Though there are many factors which eventually led to Yediyurappa’s resignation - including his age, reluctance to follow the high command and the need for another leader in Karnataka - Vijayendra’s overarching powers and allegations of corruption also made things untenable for Yediyurappa.

But the relationship between father and son was not always solid. In 2010, Yediyurappa had asked Vijayendra and daughter BS Umadevi to leave his house. Yediyurappa had then said that the move was to correct the mistake he made by surrounding himself with selfish people and had asked for details of any of his relatives using his name to get any government work done. Many believed that this was a political move by Yediyurappa to correct his image.

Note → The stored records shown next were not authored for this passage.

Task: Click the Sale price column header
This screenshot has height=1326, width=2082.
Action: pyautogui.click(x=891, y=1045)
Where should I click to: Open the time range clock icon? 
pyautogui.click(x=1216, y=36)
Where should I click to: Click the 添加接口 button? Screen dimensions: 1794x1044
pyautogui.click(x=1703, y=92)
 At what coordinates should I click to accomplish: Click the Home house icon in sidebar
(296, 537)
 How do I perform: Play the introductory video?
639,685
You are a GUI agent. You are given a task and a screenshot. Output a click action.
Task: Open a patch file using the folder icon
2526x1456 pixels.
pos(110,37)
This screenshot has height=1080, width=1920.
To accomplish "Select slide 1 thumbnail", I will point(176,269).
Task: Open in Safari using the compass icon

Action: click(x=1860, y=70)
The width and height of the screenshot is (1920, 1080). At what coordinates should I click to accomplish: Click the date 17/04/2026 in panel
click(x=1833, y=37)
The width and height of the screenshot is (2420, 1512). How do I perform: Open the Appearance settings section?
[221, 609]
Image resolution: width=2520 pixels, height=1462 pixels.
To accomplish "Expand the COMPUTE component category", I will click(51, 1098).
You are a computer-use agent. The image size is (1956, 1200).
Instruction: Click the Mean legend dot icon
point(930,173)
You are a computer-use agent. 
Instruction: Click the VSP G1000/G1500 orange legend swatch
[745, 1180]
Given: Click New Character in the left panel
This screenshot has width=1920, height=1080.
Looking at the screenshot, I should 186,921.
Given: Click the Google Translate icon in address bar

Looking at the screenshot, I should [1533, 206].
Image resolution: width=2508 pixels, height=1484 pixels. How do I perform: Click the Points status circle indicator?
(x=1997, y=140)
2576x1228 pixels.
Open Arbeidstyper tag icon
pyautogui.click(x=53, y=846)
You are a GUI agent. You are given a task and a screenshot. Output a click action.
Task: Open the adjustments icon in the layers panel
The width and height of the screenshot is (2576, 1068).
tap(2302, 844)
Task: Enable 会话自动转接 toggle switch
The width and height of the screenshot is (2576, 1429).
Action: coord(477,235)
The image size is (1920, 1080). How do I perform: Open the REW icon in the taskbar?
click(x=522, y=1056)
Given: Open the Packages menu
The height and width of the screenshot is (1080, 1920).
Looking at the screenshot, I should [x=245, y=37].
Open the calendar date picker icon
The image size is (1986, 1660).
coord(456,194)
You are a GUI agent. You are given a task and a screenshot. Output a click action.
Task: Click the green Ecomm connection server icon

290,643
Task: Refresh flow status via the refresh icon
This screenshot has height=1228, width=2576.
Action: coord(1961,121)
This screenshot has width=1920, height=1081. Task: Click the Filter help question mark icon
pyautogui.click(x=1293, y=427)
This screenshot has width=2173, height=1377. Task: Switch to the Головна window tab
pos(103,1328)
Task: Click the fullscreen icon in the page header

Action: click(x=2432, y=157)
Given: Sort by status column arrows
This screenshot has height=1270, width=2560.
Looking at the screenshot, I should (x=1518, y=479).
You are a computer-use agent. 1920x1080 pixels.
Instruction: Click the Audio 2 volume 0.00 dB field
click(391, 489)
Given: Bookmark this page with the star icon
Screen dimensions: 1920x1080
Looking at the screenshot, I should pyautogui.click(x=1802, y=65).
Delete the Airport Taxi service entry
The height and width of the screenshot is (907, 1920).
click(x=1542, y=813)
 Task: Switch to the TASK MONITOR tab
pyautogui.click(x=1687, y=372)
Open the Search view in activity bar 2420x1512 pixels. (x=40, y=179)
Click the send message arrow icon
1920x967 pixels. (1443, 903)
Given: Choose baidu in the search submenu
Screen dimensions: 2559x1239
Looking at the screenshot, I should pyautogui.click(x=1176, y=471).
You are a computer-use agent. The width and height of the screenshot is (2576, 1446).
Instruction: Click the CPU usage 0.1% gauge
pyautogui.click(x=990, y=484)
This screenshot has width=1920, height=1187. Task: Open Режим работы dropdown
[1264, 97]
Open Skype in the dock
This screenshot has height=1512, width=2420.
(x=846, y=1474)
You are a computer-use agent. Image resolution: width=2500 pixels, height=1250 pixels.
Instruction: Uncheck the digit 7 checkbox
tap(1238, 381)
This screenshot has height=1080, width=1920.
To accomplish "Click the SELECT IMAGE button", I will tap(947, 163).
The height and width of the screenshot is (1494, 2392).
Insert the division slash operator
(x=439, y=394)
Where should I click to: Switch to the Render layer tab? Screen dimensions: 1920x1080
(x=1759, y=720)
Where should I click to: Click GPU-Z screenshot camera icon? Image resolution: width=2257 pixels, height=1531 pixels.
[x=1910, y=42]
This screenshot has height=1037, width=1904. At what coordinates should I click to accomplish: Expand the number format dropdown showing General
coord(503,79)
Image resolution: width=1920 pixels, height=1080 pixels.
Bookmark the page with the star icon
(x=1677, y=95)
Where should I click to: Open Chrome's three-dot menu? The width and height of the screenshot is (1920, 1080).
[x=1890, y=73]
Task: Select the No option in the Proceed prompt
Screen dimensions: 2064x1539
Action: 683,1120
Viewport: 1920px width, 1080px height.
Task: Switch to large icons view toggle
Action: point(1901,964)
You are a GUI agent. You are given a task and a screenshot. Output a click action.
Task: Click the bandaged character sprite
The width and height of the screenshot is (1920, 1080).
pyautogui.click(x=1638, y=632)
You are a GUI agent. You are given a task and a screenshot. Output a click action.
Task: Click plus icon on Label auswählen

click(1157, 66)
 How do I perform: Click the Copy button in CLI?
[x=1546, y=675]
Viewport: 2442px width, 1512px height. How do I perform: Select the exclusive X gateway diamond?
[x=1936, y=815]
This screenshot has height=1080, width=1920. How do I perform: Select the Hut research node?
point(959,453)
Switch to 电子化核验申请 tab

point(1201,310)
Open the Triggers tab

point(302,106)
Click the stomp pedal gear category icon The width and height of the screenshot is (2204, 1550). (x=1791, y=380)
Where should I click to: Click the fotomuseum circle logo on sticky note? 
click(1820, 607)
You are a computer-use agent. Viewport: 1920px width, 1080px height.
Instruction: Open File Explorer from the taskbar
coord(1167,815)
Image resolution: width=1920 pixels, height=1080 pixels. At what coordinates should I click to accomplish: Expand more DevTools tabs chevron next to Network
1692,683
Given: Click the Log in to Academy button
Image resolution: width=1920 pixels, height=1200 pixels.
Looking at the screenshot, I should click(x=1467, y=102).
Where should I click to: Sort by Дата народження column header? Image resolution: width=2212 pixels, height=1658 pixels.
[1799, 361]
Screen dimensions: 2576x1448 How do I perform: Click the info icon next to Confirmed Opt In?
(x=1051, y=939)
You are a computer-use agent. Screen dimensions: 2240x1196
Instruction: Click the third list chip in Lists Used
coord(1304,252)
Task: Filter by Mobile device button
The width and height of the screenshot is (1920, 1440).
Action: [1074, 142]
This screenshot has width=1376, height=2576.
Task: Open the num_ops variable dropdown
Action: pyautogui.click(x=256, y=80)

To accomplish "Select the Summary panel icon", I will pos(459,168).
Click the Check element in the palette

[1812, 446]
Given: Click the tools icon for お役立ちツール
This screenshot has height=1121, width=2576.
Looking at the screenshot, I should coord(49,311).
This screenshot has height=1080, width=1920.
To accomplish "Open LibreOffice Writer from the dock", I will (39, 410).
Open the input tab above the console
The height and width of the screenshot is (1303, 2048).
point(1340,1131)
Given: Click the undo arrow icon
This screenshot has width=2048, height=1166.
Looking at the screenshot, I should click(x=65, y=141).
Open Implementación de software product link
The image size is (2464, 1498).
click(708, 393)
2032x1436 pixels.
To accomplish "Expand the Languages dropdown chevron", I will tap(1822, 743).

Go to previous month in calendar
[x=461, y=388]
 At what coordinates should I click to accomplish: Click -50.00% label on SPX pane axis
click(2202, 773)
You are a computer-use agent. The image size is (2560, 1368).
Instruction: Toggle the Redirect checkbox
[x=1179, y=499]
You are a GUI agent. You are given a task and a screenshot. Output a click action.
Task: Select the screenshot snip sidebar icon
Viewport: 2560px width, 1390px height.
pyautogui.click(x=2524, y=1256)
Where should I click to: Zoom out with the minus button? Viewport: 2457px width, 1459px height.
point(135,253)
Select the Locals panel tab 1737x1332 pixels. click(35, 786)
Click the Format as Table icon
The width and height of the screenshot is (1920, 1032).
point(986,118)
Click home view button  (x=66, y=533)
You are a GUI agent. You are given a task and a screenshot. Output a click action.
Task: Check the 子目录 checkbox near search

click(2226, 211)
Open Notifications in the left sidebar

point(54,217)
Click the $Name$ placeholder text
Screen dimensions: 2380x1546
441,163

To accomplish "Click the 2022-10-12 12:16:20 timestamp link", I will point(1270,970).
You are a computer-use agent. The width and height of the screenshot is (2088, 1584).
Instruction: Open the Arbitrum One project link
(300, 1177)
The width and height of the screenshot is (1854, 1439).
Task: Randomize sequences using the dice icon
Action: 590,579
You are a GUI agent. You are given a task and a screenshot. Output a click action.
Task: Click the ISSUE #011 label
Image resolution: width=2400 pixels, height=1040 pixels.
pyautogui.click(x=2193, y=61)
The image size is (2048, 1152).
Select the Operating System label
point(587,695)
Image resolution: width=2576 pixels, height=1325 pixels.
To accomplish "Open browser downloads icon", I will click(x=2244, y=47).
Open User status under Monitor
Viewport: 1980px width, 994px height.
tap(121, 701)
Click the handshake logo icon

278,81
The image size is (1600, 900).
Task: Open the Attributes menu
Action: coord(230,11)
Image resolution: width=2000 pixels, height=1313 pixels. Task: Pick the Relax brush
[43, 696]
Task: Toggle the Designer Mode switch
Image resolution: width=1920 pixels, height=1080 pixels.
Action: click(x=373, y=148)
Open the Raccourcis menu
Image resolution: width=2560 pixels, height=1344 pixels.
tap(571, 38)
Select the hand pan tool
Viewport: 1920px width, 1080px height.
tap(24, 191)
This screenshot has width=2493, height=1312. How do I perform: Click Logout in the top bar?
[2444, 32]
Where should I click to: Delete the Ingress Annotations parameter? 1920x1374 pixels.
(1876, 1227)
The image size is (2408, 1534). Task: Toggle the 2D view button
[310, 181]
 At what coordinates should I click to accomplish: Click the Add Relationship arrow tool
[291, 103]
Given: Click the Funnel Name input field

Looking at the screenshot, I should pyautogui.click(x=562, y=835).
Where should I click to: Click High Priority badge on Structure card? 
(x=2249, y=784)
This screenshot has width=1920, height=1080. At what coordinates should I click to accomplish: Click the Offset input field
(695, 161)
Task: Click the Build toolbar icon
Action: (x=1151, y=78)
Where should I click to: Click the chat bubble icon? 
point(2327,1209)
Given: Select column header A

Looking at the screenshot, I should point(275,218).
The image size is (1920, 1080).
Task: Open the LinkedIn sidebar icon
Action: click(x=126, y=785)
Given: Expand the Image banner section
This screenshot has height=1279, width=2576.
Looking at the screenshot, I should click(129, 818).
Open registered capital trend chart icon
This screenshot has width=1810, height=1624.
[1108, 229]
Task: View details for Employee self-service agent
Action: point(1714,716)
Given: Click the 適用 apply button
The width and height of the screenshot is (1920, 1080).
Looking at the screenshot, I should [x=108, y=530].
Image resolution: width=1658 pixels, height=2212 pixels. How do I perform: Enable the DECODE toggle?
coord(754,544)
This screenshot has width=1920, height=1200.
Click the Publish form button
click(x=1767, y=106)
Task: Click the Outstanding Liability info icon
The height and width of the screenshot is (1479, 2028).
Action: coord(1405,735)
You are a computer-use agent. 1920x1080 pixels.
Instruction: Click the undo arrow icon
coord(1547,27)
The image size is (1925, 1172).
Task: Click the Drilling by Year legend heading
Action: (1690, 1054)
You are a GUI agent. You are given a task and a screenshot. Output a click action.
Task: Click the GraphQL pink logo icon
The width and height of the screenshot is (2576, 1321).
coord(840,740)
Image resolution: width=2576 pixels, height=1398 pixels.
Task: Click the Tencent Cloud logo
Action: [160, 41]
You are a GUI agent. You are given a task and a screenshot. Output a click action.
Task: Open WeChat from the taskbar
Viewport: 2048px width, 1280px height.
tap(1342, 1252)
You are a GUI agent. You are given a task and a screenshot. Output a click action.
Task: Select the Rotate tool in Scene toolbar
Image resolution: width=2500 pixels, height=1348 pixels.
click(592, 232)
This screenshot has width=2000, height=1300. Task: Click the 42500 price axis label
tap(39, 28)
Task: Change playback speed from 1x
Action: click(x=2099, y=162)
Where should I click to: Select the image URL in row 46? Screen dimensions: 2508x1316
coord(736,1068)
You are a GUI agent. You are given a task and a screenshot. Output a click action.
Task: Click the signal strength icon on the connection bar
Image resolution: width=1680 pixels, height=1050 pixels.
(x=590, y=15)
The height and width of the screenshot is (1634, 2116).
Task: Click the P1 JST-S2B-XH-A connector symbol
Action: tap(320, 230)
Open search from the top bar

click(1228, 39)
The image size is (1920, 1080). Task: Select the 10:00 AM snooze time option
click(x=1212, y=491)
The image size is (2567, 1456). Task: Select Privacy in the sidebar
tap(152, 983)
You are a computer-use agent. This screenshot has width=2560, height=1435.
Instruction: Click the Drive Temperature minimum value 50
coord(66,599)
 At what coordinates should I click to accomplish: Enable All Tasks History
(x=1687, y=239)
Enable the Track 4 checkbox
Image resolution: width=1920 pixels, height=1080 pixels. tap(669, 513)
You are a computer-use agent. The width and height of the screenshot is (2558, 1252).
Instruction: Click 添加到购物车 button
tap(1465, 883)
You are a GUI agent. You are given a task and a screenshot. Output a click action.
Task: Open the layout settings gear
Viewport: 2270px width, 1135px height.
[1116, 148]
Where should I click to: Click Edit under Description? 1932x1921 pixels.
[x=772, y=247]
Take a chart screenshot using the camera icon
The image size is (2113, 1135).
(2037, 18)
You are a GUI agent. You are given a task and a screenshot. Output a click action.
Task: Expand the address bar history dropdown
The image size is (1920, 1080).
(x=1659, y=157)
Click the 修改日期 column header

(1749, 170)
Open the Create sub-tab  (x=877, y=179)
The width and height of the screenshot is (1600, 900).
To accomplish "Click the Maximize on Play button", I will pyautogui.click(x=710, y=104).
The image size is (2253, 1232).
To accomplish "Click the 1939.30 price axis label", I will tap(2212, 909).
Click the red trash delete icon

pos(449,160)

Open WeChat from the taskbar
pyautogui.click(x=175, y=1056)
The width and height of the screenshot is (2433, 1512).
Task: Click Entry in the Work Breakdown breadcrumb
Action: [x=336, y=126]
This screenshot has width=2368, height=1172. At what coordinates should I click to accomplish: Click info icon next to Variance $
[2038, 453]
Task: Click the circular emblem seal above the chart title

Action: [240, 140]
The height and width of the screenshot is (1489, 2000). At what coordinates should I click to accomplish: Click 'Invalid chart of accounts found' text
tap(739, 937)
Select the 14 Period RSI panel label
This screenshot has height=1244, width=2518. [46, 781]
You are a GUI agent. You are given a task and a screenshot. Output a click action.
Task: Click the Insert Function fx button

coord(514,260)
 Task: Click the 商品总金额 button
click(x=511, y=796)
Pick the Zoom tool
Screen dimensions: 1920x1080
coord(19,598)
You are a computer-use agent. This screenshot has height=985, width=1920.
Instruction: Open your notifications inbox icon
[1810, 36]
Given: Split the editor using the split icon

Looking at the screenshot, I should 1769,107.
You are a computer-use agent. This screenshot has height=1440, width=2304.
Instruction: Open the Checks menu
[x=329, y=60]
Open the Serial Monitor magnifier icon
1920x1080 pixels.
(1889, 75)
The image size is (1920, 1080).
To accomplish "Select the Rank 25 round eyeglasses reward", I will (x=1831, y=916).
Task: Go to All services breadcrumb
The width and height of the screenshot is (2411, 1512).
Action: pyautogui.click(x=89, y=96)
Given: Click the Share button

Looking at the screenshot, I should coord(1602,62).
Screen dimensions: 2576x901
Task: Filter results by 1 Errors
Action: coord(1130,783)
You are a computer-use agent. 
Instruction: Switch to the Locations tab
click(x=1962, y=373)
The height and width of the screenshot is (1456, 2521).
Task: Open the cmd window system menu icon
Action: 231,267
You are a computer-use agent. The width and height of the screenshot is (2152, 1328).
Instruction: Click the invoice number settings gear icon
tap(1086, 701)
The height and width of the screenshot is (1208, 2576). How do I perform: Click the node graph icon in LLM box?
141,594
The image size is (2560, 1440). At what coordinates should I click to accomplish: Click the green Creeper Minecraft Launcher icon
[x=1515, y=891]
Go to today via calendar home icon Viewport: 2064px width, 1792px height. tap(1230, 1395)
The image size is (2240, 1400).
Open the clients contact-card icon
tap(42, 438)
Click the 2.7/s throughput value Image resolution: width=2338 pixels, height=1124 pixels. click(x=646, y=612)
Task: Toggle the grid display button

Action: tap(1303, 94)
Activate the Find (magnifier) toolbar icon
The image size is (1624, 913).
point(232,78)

However, it was clearly not enough to salvage the situation. The core of Yediyurappa’s woes in 2011 was the Prerana Educational and Social Trust (PEST) run by his two sons in Shivamogga. The allegation was that as CM, Yediyurappa deliberately allowed violations of an agreement between JSW and the state-run Mysore Minerals Ltd. The then opposition alleged that this breach cost the exchequer Rs 100 crore. In lieu of this, South West Mining Ltd and other subsidiaries of JSW allegedly donated Rs 20 crore to the Prerna Trust.

This apart, there was another land denotification by Yediyurappa under the scanner. It was alleged that he denotified 1.12 acres of agricultural land in Bengaluru East favouring a sitting minister, Krishnaiah Shetty, who in turn sold it illegally to Vijayendra, Raghavendra and Yediyurappa’s son-in-law Sohan. The land was allegedly then converted for non-agricultural purposes and sold to JSW for a very high price. Subsequently, the Lokayukta teams even raided several properties owned by Yediyurappa’s family. While Yediyurappa and all his family members were acquitted by a CBI court in 2016, his image had already been tainted. And charges of corruption and nepotism refused to leave him.

While Vijayendra and other family members were politically kept at bay during Yediyurappa’s previous stint as CM, this time around Vijayendra was perceived to be given a direct entry into the CMO. Those close to Yediyurappa say that his insistence of continuing as CM even as many party colleagues openly called for his exit was, in most part, to cement a political future for his sons, particularly the younger one. While the BJP high command reportedly did not want to accommodate them in senior positions in both the government and the party to fight the image of nepotism, Yediyurappa’s insistence caused much of the internal misapprehensions.